**Problem set**.
a) In the forum thread, shorten the paragraph that begins "They probably can't tell you the content" into a bulleted list that keeps its main points.
b) In the forum thread, update the passage from "They probably can't" to "this tough time.", replacing "marvelous" with "wonderful".

**Text shown**.

↓↓↓

If wm's therapist cannot offer reassurances of boundaries, then I definitely would not go. I would be inclined not to go in any case.
 

trinityroyal

Well-Known Member
Linda, your instincts are ringing alarm bells over this. I think you should listen to them. I agree with the others...tell wm not this time.
I also question wm's tdocs and their unwillingness to either work with you to set up boundaries OR to disclose the content of the meeting. Not appropriate at all.
 

Wiped Out

Well-Known Member
Staff member
I agree with everyone else. I think it is a good idea not to go. I especially don't like that the therapists aren't being very open about this.
 
They probably can't tell you the content of the meeting because they don't flipping know. You probably would be attacked there -- history tends to repeat itself. I suspect that I'd show just because curiosity killed the cat and I like to test myself. But that's me and maybe I'm just kind of dumb that way or a glutton for punishment or something. However, I do believe that your intuition tells you stuff that your rational mind doesn't want to acknowledge, so if your instincts are telling you no, then there's your answer. Self-preservation is a marvelous thing. Sorry you're feeling fragile -- you don't need people heaping stuff on you just because they are miserable and want to share it. Good luck, lady. Thoughts and prayers are with you at this tough time.

↑↑↑

**Record excerpts**.
↓↓↓

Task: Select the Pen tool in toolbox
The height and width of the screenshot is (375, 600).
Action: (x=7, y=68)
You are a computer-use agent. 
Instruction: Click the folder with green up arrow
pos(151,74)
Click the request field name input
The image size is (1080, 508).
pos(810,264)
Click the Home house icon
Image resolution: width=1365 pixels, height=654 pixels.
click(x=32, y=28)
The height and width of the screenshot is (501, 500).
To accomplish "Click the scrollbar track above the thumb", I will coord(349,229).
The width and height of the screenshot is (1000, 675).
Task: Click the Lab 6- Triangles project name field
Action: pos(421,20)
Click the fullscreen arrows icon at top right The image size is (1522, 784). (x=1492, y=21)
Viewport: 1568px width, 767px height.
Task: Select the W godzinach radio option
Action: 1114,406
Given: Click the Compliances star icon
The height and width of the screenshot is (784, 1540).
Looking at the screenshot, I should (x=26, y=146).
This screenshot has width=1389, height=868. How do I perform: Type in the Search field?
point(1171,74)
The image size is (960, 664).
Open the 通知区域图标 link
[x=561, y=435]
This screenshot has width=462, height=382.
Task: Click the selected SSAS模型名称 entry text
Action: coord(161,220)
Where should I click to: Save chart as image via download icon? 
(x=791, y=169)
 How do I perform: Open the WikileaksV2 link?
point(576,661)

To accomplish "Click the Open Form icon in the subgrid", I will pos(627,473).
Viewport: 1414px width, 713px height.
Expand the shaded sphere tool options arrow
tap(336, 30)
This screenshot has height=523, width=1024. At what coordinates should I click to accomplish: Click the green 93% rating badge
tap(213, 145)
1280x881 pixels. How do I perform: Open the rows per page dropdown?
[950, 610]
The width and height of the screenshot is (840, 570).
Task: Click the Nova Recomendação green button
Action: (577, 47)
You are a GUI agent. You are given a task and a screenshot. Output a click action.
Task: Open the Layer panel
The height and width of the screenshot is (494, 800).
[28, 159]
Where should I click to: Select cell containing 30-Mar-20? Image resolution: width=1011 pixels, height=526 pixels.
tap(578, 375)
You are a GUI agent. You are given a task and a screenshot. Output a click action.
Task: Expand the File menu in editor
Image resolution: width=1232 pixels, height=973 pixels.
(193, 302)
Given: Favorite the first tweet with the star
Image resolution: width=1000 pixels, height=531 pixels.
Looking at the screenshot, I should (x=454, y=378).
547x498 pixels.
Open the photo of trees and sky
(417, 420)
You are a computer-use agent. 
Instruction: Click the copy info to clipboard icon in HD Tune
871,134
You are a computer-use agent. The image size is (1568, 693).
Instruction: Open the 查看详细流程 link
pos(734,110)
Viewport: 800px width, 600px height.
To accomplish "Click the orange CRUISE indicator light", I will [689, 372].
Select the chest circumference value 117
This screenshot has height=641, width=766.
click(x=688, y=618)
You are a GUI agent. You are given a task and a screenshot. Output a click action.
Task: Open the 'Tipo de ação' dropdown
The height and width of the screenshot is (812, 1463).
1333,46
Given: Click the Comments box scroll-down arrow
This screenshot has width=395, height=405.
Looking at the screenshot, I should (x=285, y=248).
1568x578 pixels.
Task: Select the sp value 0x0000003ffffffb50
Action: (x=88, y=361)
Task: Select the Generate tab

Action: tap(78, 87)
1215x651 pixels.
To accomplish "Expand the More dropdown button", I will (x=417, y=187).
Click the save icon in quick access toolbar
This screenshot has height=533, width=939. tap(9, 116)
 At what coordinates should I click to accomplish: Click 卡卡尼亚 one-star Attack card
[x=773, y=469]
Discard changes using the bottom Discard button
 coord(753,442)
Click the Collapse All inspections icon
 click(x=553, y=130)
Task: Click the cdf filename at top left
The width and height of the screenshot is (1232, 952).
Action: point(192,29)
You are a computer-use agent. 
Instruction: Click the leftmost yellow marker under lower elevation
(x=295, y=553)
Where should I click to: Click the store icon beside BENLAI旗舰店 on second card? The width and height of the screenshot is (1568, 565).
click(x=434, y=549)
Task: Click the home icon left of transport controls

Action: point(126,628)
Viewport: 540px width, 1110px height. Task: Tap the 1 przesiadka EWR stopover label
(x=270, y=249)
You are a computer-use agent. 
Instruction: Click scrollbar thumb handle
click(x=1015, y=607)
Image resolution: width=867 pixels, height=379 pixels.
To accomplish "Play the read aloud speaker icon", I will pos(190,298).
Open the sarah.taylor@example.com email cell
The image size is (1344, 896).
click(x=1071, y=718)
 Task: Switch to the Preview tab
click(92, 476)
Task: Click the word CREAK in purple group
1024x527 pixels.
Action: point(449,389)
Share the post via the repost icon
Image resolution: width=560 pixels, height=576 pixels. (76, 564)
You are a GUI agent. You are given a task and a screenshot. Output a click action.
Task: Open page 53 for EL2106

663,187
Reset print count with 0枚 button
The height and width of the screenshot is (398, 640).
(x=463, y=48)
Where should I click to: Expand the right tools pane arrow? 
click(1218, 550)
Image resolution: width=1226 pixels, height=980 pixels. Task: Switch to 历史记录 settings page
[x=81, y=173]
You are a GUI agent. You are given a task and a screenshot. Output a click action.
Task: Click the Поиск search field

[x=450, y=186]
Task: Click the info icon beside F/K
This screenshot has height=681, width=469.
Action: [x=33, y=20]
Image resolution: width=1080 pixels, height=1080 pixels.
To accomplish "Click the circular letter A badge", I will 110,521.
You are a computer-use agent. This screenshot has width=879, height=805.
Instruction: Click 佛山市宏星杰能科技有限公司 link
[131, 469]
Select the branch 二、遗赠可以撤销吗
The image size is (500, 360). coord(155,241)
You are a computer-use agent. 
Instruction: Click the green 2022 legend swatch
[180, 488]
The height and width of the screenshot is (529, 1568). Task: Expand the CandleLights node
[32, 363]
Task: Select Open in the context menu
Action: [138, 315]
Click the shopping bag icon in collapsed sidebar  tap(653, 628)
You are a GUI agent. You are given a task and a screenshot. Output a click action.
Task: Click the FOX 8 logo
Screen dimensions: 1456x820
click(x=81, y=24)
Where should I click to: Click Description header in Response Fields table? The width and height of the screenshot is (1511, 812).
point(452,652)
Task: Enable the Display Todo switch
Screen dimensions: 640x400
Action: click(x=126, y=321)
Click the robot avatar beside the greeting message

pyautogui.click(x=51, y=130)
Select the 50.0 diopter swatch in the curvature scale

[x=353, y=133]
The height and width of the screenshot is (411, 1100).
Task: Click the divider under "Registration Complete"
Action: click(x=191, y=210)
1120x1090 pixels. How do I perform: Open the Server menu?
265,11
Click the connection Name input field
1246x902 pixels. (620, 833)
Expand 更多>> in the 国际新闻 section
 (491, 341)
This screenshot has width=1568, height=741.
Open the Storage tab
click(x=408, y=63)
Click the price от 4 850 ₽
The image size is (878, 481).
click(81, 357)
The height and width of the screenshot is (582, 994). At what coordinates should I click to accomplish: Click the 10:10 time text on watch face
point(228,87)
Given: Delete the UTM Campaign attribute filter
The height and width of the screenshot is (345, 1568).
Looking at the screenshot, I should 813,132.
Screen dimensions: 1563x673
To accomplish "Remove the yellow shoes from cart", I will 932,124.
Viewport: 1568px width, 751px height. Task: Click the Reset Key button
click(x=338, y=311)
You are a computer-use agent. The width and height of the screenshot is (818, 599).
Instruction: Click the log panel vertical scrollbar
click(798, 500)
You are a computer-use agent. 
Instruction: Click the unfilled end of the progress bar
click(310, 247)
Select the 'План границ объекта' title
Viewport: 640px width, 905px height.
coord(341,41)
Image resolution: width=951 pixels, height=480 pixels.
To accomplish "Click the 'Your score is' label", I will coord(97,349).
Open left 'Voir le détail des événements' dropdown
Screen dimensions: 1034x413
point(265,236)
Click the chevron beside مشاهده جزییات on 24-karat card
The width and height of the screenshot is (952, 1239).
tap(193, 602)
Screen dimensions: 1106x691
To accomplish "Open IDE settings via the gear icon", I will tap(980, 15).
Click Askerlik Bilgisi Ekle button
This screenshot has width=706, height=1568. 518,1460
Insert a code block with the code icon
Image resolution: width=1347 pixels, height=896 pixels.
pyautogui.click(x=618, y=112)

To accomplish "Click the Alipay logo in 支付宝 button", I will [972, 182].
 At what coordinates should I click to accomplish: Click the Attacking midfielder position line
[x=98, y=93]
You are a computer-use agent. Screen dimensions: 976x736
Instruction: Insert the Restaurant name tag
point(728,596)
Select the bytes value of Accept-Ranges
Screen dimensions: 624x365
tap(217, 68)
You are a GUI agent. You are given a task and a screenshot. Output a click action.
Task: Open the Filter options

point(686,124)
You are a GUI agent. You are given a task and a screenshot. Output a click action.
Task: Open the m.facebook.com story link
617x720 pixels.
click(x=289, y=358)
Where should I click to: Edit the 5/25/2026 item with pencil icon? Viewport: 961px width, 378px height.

↑↑↑

**Results in order**.
a)
- The therapists likely can't share the meeting's content because they don't know it themselves.
- An attack at the meeting is likely, since history tends to repeat itself.
- Out of curiosity and a wish to test themselves, the writer would probably go, while admitting this may be foolish or a taste for punishment.
- Intuition picks up what the rational mind won't accept, so if instincts say no, that settles it.
- Self-preservation is valuable.
- Linda doesn't need miserable people heaping their troubles on her while she feels fragile.
- The writer wishes her luck and offers thoughts and prayers.

b)
They probably can't tell you the content of the meeting because they don't flipping know. You probably would be attacked there -- history tends to repeat itself. I suspect that I'd show just because curiosity killed the cat and I like to test myself. But that's me and maybe I'm just kind of dumb that way or a glutton for punishment or something. However, I do believe that your intuition tells you stuff that your rational mind doesn't want to acknowledge, so if your instincts are telling you no, then there's your answer. Self-preservation is a wonderful thing. Sorry you're feeling fragile -- you don't need people heaping stuff on you just because they are miserable and want to share it. Good luck, lady. Thoughts and prayers are with you at this tough time.